We can also learn from the heavily unionized airline industry, where layered safety protocols including high-quality air filtration, leave policies, and mask mandates temporarily made the airplane cabin “one of the most controlled environments in public life” and one of the safest workplaces. We can learn from the comprehensive COVID safety plans negotiated by entertainment industry unions to ensure safe reopening of stages and sets from Broadway to Hollywood. We can learn from the examples of collective action taken by workers across the country who’ve used union safety committees to negotiate COVID protections, exercised concerted activity rights to refuse unsafe work, won new paid sick leave benefits in tandem with implementation of vaccine mandates, and organized new unions to gain a seat at the table in setting workplace safety policies.
Without federal safety standards, workers are organizing, and states must act
Workers have had to fight for their lives and use collective action to protect each other since the start of the pandemic. In the absence of strong federal COVID safety standards, workers will have to fight harder than ever in 2022 to motivate employers, states, and cities to act. Lawmakers concerned about worker safety can kick off new legislative sessions by reviewing legal options for protecting and empowering workers and pushing for recommended policies for protecting worker safety and health in the COVID crisis. States can pass, build on, and improve enforcement of their own worker protection standards. States can immediately invest American Rescue Plan funds to expand vaccine outreach and access to rapid tests, high-quality masks, and paid sick leave.

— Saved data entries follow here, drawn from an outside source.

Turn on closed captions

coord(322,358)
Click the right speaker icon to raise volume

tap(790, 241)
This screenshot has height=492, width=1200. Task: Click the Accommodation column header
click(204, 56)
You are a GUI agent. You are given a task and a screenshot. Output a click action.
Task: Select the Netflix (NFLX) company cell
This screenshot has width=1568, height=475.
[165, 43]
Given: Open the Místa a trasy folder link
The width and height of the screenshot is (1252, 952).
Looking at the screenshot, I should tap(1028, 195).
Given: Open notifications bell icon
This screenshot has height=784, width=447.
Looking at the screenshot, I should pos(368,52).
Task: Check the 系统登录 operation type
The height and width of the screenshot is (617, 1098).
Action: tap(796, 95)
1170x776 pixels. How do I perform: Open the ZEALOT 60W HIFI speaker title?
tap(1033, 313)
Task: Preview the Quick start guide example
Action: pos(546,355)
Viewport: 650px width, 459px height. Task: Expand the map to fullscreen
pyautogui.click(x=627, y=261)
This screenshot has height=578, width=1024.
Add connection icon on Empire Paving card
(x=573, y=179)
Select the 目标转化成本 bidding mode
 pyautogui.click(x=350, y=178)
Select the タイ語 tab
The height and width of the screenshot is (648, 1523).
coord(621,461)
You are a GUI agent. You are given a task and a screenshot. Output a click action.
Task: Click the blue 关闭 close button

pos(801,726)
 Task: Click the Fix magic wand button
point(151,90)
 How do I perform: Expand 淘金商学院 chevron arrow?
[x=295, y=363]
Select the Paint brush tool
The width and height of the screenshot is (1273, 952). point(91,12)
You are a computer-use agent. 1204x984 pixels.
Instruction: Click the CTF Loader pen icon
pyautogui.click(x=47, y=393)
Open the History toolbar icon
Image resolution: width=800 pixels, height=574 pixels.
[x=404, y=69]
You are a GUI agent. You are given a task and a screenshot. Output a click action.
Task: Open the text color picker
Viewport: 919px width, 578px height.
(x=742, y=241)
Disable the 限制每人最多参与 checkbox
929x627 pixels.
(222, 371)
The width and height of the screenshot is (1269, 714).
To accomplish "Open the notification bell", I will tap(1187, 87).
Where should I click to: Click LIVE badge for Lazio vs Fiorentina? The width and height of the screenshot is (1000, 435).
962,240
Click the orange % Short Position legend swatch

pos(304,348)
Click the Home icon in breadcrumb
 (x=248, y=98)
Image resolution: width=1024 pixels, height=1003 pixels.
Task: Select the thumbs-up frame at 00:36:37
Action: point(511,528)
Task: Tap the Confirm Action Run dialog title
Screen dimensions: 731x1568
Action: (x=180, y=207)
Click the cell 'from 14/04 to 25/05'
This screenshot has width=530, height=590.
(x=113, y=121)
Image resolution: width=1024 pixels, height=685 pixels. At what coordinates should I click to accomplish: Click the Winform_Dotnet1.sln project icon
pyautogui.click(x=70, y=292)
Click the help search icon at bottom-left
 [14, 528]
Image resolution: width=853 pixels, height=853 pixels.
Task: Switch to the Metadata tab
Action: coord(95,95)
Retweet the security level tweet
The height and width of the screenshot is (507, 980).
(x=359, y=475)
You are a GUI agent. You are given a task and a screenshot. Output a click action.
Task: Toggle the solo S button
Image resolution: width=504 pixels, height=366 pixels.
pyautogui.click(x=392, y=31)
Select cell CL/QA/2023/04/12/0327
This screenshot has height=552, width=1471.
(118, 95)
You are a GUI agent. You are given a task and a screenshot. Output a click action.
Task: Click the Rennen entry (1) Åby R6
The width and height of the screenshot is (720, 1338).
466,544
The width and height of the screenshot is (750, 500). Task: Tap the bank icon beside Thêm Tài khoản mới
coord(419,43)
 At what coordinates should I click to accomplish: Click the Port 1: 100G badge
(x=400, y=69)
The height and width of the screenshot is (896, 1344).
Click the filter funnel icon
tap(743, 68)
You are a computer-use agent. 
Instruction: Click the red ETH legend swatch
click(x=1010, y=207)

States can also ensure that unemployment systems are doing what they are intended to do during a deadly pandemic. Workers who refuse unsafe working conditions that an employer has failed to address should not be disqualified from receiving unemployment, and states should consider the refusal to perform unsafe work as “good cause” to leave a job. Because strikes are often necessary to force action on safety and health, all states should provide unemployment insurance for strikers.
Where state legislatures and governors instead continue to block safety measures and put lives at risk, workers will have to rely on each other and continue organizing for collective survival. Existing organizer training programs, support networks, resource guides, digital tools, and COVID workplace safety expertise that unions have built up throughout the pandemic can help, and those who care about workers’ health and safety must do everything possible to expand union organizing capacity in the coming year, especially in states where few or no worker protections exist. And with workers’ lives hinging on the right to organize, passing the Protecting the Right to Organize (PRO) Act becomes all the more important in 2022.
It’s too late to save the lives already lost to preventable workplace coronavirus exposures, but it’s not too late to prevent more. The only path out of a seemingly endless pandemic—and the quickest path to economic recovery—is to stop the spread of coronavirus. And in 2022, the path to controlling the spread starts with many more workers gaining the power to demand safe work.